The Contribution of Adipocyte Reservoirs Towards Ovarian Cancer Growth in Time and Site-Specific Manner
Hijaz M, Raja V, Sakr S, Buekers TE, Morris RT, Giri S, Munkarah AR, and Rattan R. The Contribution of Adipocyte Reservoirs Towards Ovarian Cancer Growth in Time and Site-Specific Manner. Gynecol Oncol 2019; 154:67-68.

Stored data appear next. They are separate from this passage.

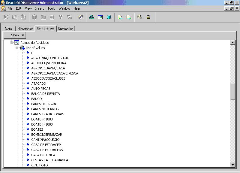Click the New Hierarchy toolbar icon

click(x=92, y=17)
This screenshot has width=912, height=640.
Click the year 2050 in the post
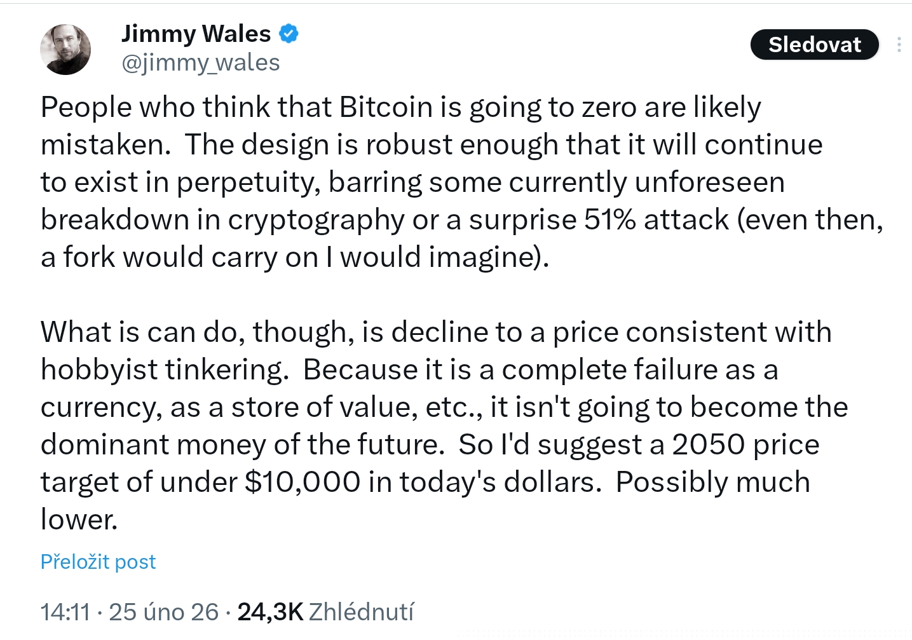click(709, 445)
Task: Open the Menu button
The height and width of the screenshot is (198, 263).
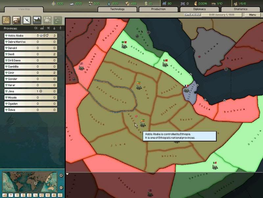Action: [x=252, y=15]
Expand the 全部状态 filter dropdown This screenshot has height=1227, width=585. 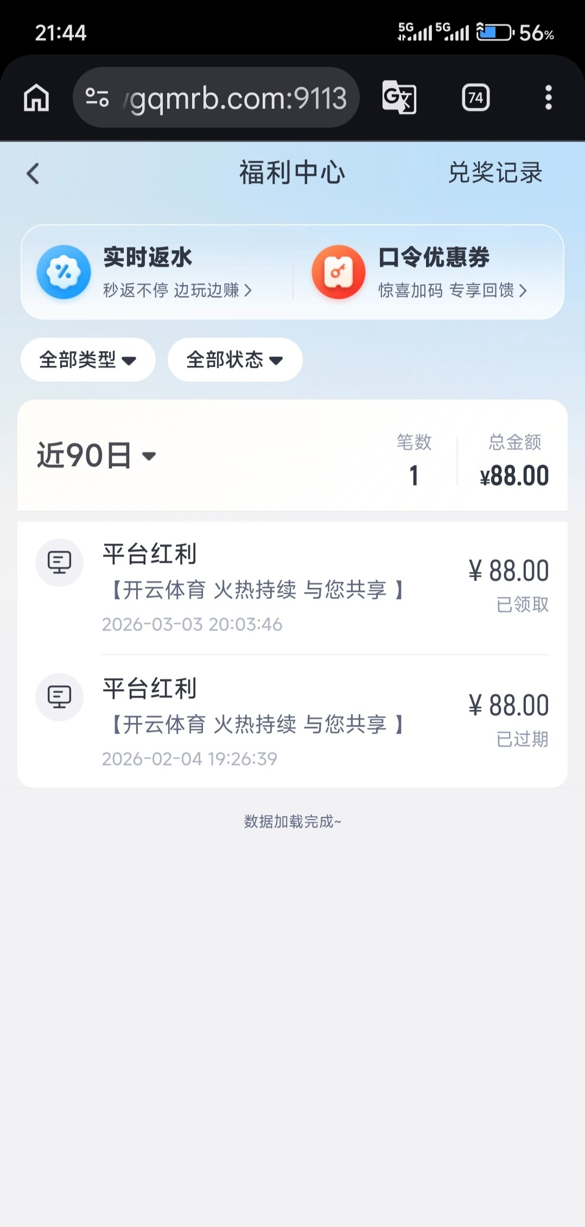[234, 360]
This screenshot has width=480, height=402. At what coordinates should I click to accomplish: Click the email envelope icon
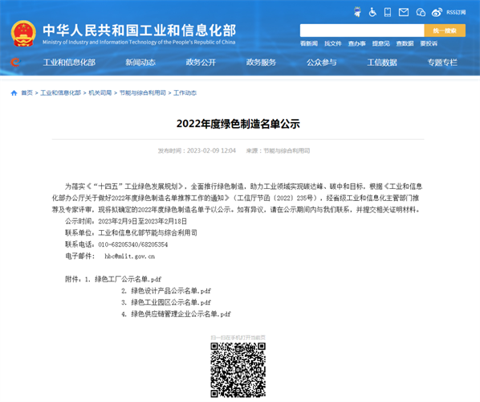(404, 12)
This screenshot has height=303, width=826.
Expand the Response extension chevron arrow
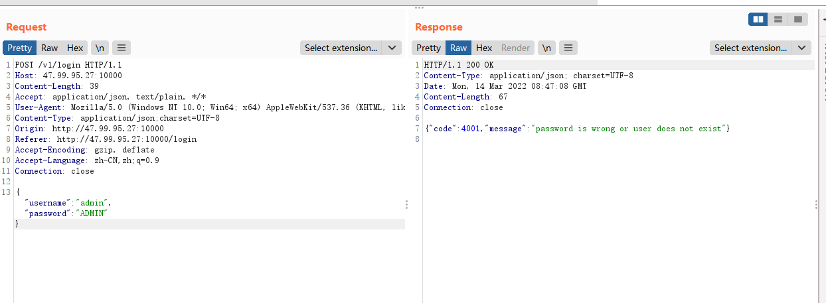click(x=802, y=48)
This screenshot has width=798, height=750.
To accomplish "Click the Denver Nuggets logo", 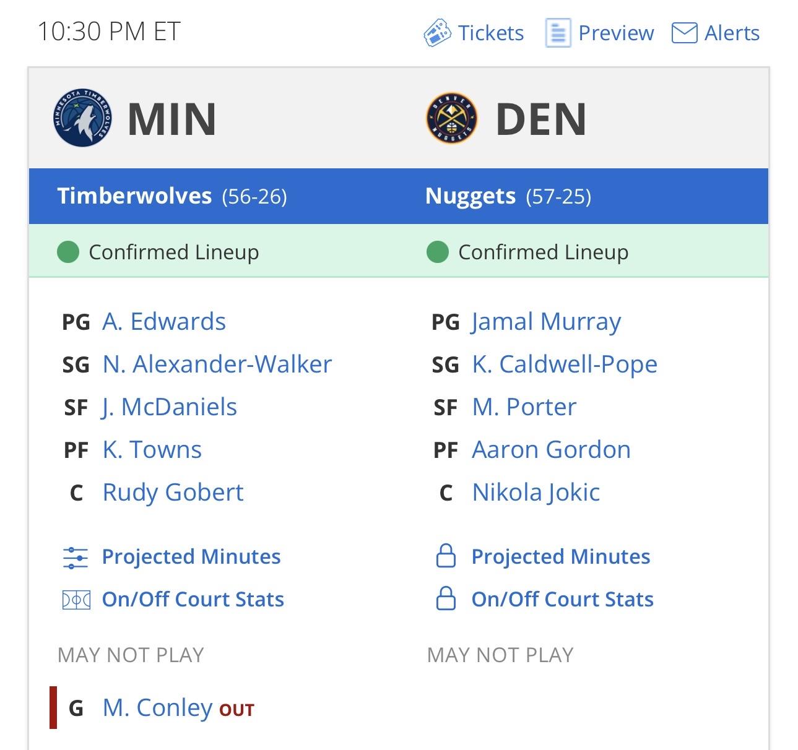I will [452, 118].
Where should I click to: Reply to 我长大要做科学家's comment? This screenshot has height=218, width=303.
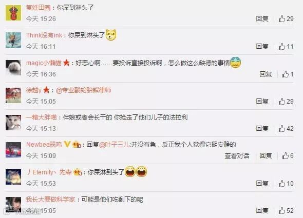click(x=262, y=211)
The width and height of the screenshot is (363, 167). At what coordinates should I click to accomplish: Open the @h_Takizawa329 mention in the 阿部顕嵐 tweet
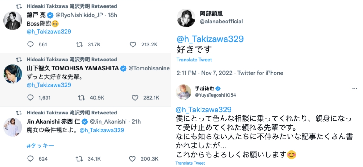point(210,39)
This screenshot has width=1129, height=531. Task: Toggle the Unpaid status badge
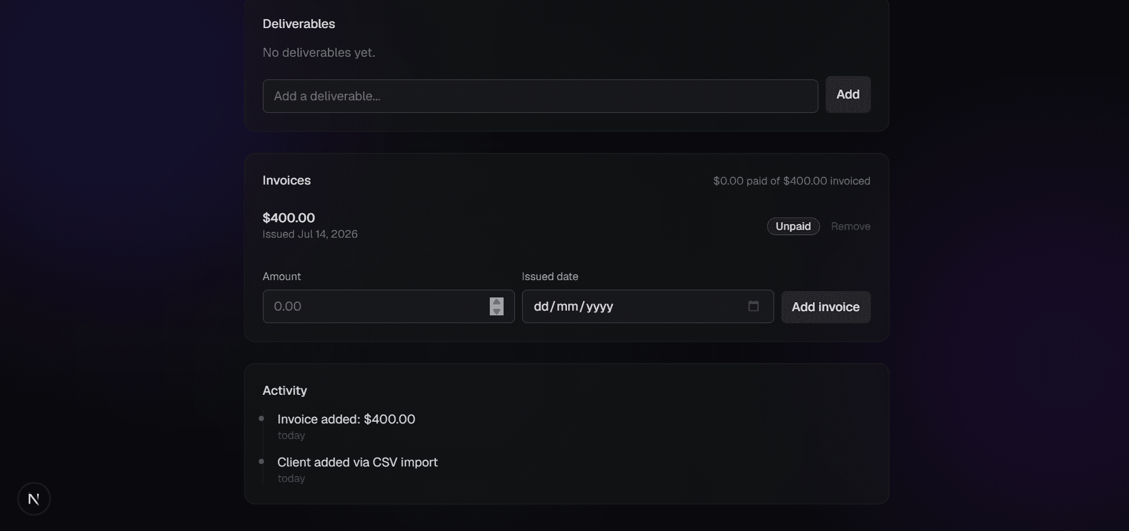pyautogui.click(x=793, y=226)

Objective: Free fatty acids derived from omentum adipocytes have been shown to meet the energy demands of rapidly proliferating epithelial ovarian cancer (EOC) cells. We have previously shown that EOC progresses aggressively in high-fat diet (HFD)-fed obese mice, highlighting the importance of overall adipocyte reserves in promoting EOC progression. Since major adipose reservoirs exist at multiple body sites (omental, retroperitoneal, subcutaneous, visceral, and gonadal), the aim of the study is to determine the contribution of individual adipocyte reserves in promoting EOC growth in time and site-specific manner. Method: Eighty female B6 mice were fed either HFD or a regular diet (RD). Post 5 weeks, mouse EOC ID8 (5 million cells/mouse) was injected intraperitoneally. Tumor growth was monitored by in situ luciferases-guided imaging. Sets of mice were sacrificed at days 0, 20, 40, and 60. Individual adipocyte reserves were isolated, weighed, and processed for microscopic analysis. Results: The HFD-fed mice displayed increased EOC burden compared to RD-fed mice (P < 0.001). The starting ratio of total adipose to body weight was higher in HFD mice compared to RD mice (P < 0.01) but declined with time as tumor progressed. The decline in adipose/body weight ratio was more pronounced in HFD mice than in RD mice at every timepoint studied. Individual microscopic analysis of each adipose reserve (omental, retroperitoneal, subcutaneous, visceral, and gonadal) revealed the HFD group lost more adipose mass at each site compared to RD mice, even at the early timepoint of 20 days (P < 0.01). Conclusion: Our study suggests that EOC cells can acquire free fatty acids from various host adipocyte reserves, regardless of the location. In addition, the presence of excess adiposity may be a crucial factor in the mechanism of proliferation and spread of EOC.